With these and other equally blunt words, delivered on a primary's eve in the belly of the beast, John McCain made it official and irrevocable: He is not running to win the White House as the leader of the Republican Party as it is currently constituted; he is running to win as the leader of a new Republican Party, one that would not include as important players the Christian right preacher-politicians who have long dominated the party that exists now.

It is possible to view McCain's Virginia Beach speech as merely tactical. Assuming that he was going to lose Virginia to George W. Bush anyway, McCain decided to tell off Jerry Falwell and Pat Robertson on their home turf in order to (1) further, and greatly, encourage centrist Republicans, crossover Democrats and independents to vote for him in states where he has a better chance, such as Washington, New York and California, and (2) media-inoculate himself against the effects of a Virginia loss. This is more or less analogous to what McCain did in Iowa, where he offset what he knew would be a heavy loss to Bush by grandstanding his opposition to government subsidies for ethanol-producing farmers, thus providing a rationale for what would have happened anyway.

And it is possible to view the speech as merely strategic. Knowing that the hard-core religious right is lost to him regardless, McCain made a show of heaving over those who had never been aboard in the first place, figuring that this would help him reach the Republican nomination with his coalition of pluralities, and he would then, in the general election, win back a goodly number of the conservative party regulars he had chosen to infuriate--after all, they are hardly going to vote for Al Gore.

Of course, the speech was tactical and strategic, and on this level it was a good deal less audacious than it was designed to appear. McCain knows that he gains much but loses little by denouncing two of the religious right's most prominent leaders (men who have already urged their followers to vote against McCain) as parasites on the Republican body electorate. And McCain was careful to exempt from his denunciation the powerful James Dobson, who does not support McCain but has not openly acted against him.

But the Virginia Beach speech was more than this. McCain crossed a true line on Monday.
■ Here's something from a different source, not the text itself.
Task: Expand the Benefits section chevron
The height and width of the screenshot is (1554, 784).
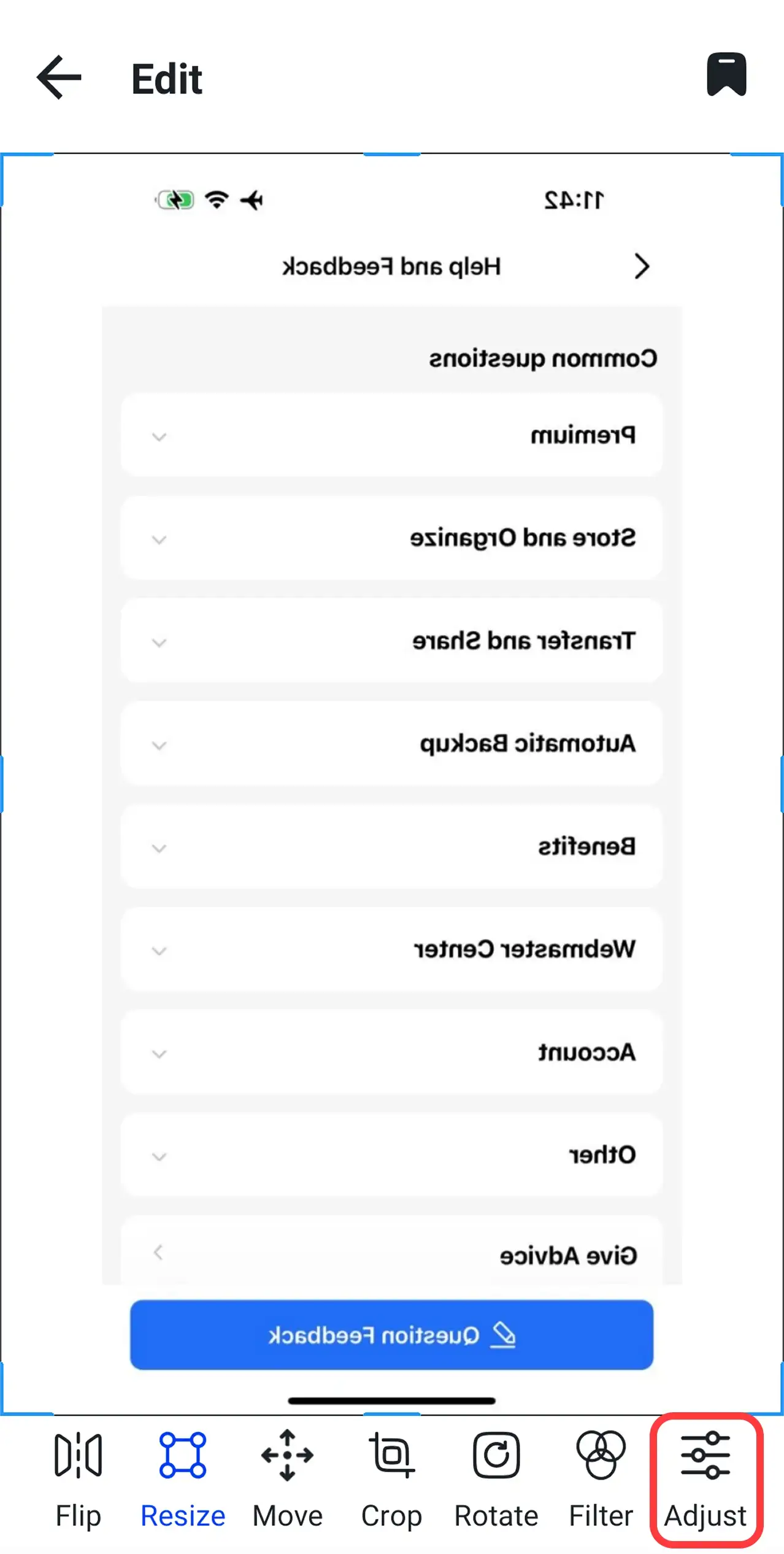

He not only rejected Falwell and Robertson, he rejected the idea of the Republican Party as defined by the absolutist values of the religious right--which is to say, he rejected the Republican Party as it stands. McCain made it clear that he would allow Christian conservatives a place at the table, but a relatively small place--just another mouth to feed. He would stand with the social conservatives on some causes, but they would be competing for favor on an issue by issue basis, and they would be competing against the people who elected McCain--people who either are opposed to, or do not care about, their crusade. The result would be a Republican majority in which the Christian right would be a marginalized minority.
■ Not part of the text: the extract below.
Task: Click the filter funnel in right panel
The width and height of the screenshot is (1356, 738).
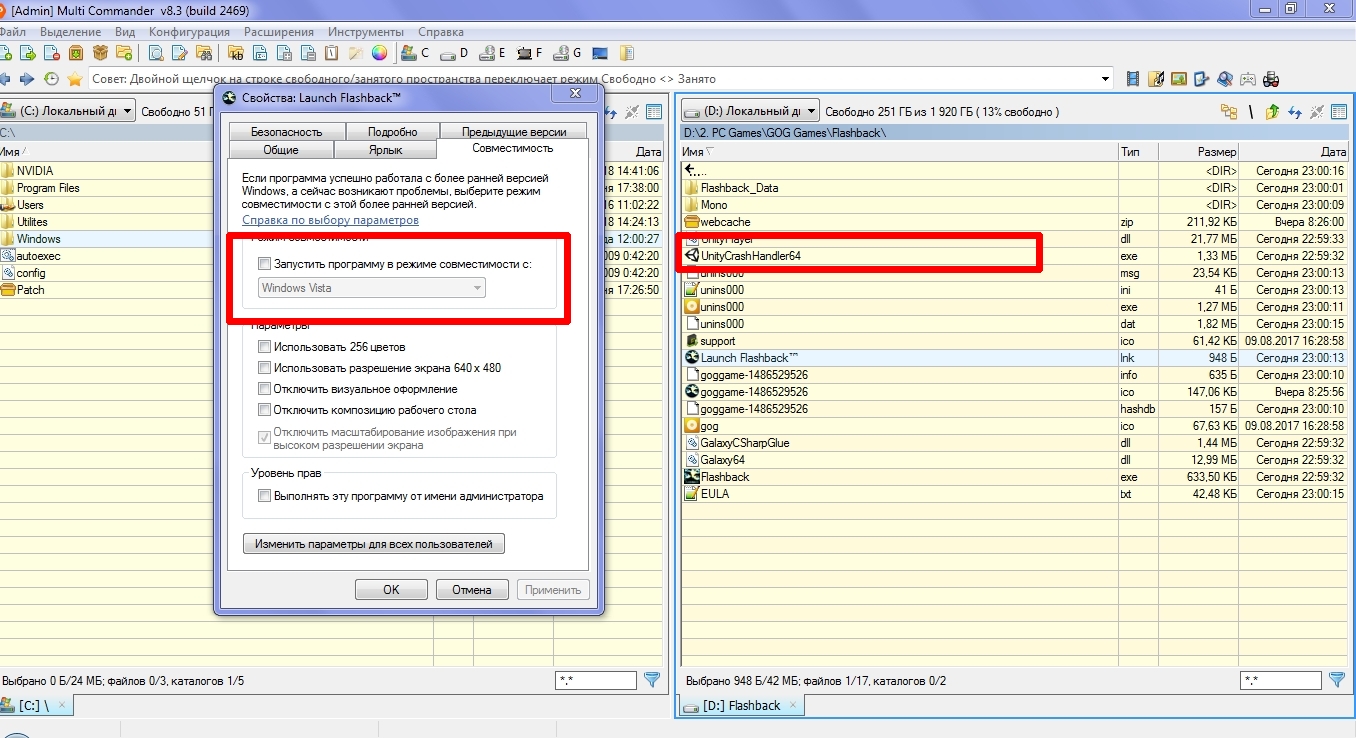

This is what McCain promised in Virginia Beach, and this promise is a large one. But, again, it is not necessarily as high-risk as it may seem. McCain is recognizing not what is probable, but what has already occurred. The hour of the Christian right is well past. The movement has been without effective leadership for years, and rank-and-file Christian activists have grown profoundly demoralized by their failure to achieve their goals through the political process, and have turned away from it. As Margaret Talbot reported in a recent cover story in the New York Times magazine, Christian activists who 10 years ago were seeking to remake the secular world in God's image now seek only to escape that world.

The Republican candidate who bows to the religious right is bowing not to might but (mostly) to memory. The Republican candidate who kicks the religious right (now that it is fairly safely down) is also playing to memory. But the first candidate is binding himself to past power. The second is exploiting the past to build a future power.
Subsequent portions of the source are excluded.